(Entries provided Opens)

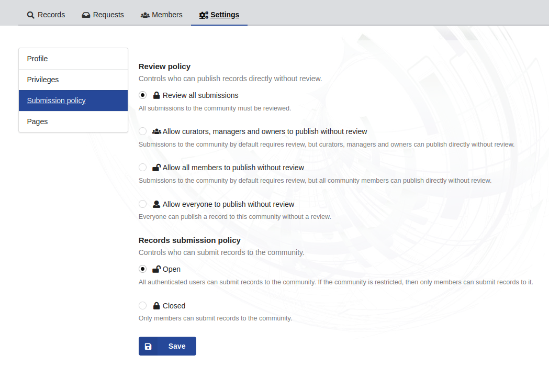The image size is (549, 377).
Task: Click the open-lock icon beside Allow all members
Action: (155, 167)
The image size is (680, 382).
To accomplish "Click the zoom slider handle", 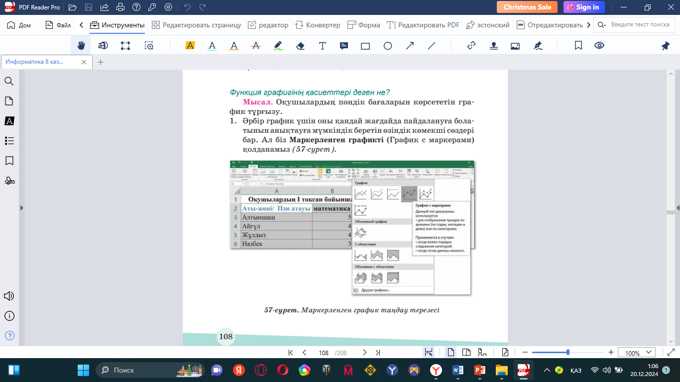I will point(568,352).
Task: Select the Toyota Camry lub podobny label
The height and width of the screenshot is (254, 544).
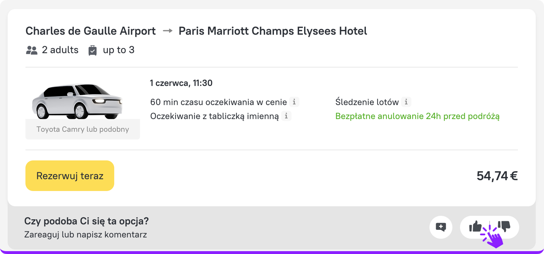Action: pos(83,129)
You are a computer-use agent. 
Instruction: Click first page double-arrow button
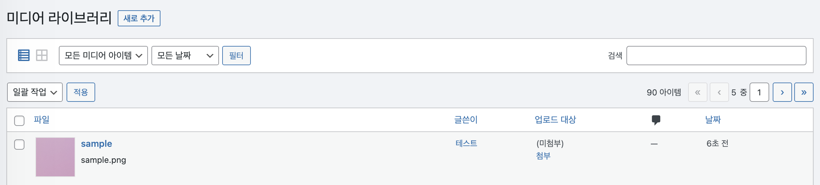(x=697, y=92)
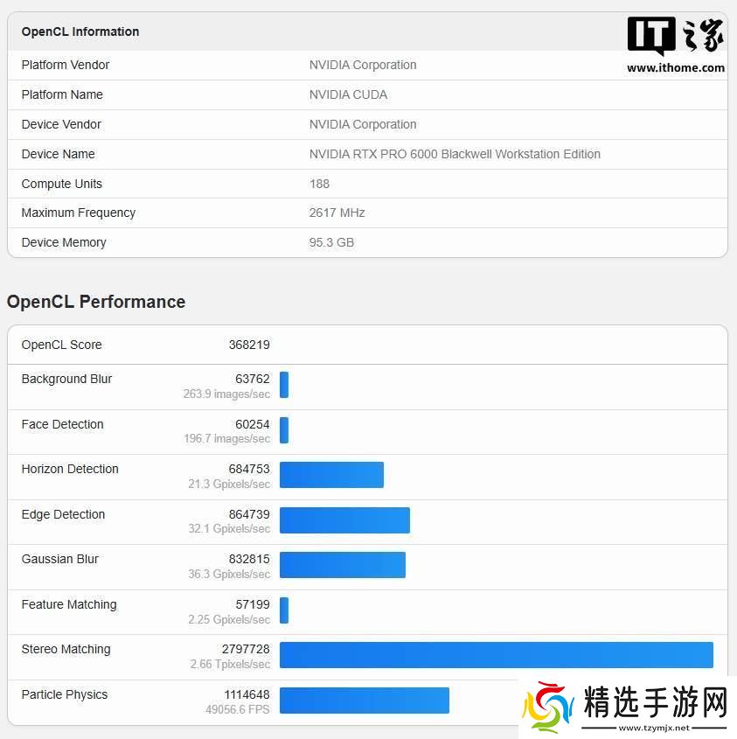Click the Maximum Frequency 2617 MHz value
This screenshot has height=739, width=737.
pyautogui.click(x=337, y=213)
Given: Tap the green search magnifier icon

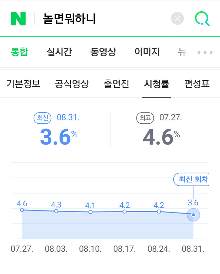Looking at the screenshot, I should click(202, 19).
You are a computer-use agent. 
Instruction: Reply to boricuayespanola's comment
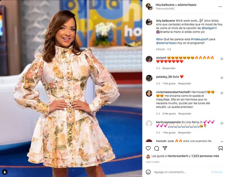pyautogui.click(x=184, y=133)
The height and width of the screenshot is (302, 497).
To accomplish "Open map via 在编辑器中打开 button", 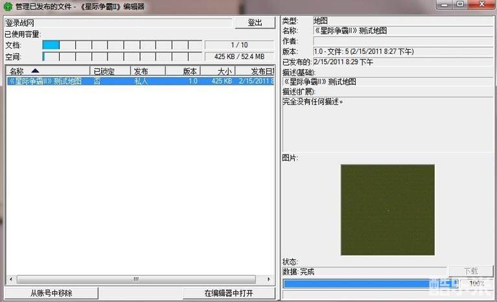I will click(229, 293).
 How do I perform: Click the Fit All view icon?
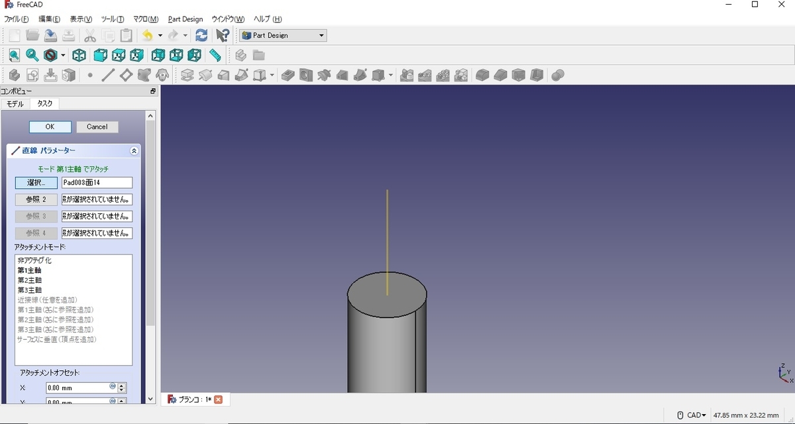(14, 55)
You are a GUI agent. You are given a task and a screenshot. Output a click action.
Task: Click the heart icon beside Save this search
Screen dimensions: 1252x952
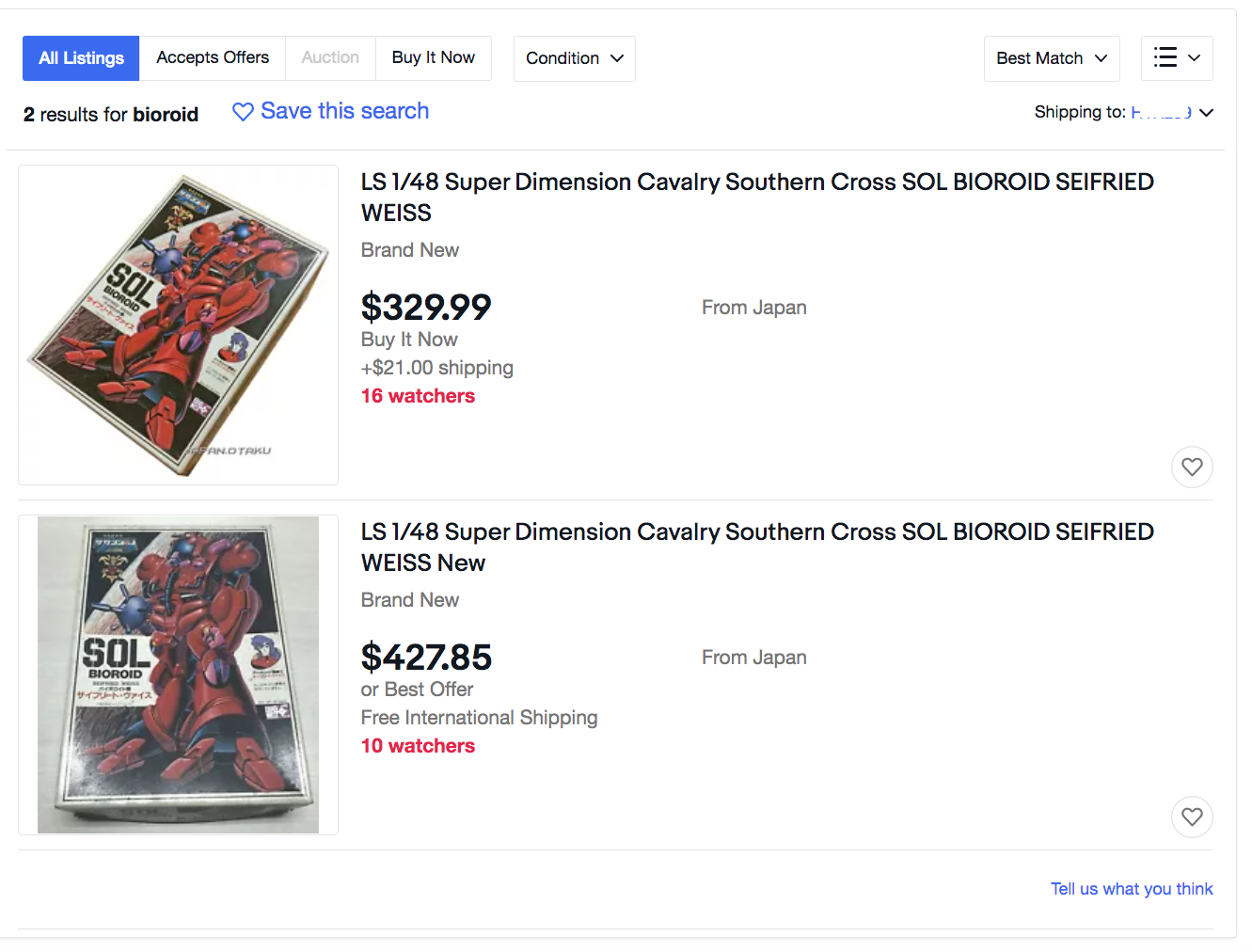click(243, 112)
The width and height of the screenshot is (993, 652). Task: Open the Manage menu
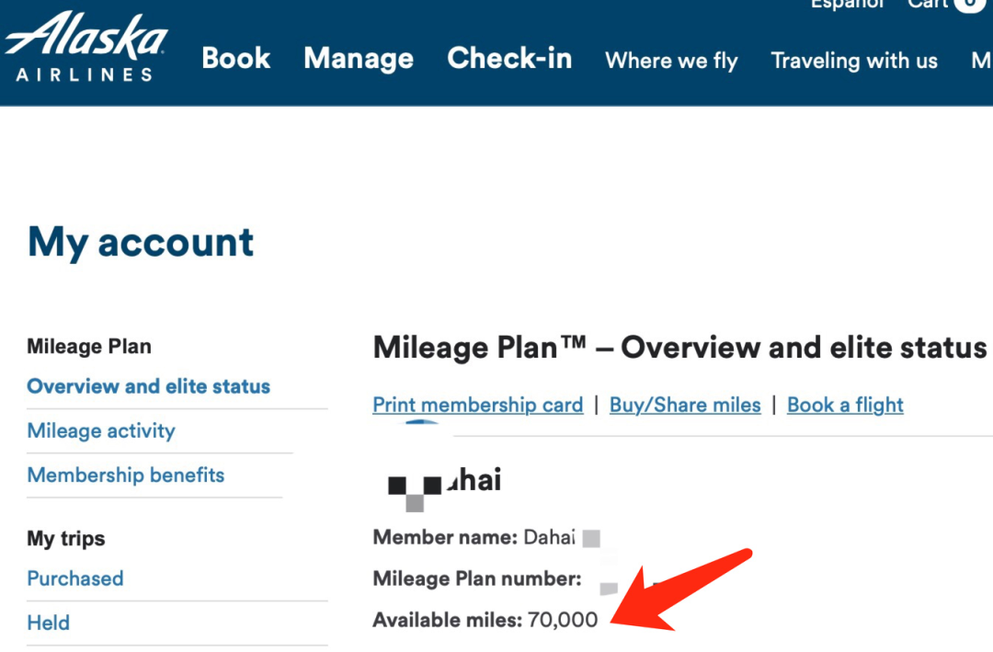359,59
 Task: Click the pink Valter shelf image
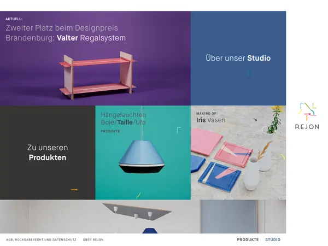tap(97, 75)
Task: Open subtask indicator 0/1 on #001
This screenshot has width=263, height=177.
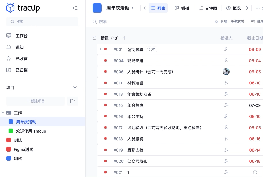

(Entries provided Closes)

> [Exercise prompt]: Write out exactly, and nothing more than, the lines of the entries above from the line containing "Task: Click the heart" through the final line; omit any pictures.

> [Your solution]:
Task: Click the heart icon beside Save this search
Screen dimensions: 1252x952
click(243, 112)
The width and height of the screenshot is (993, 652). Task: Open the Manage menu
359,59
 Task: Click the pink Valter shelf image
tap(97, 75)
Task: Open subtask indicator 0/1 on #001
This screenshot has width=263, height=177.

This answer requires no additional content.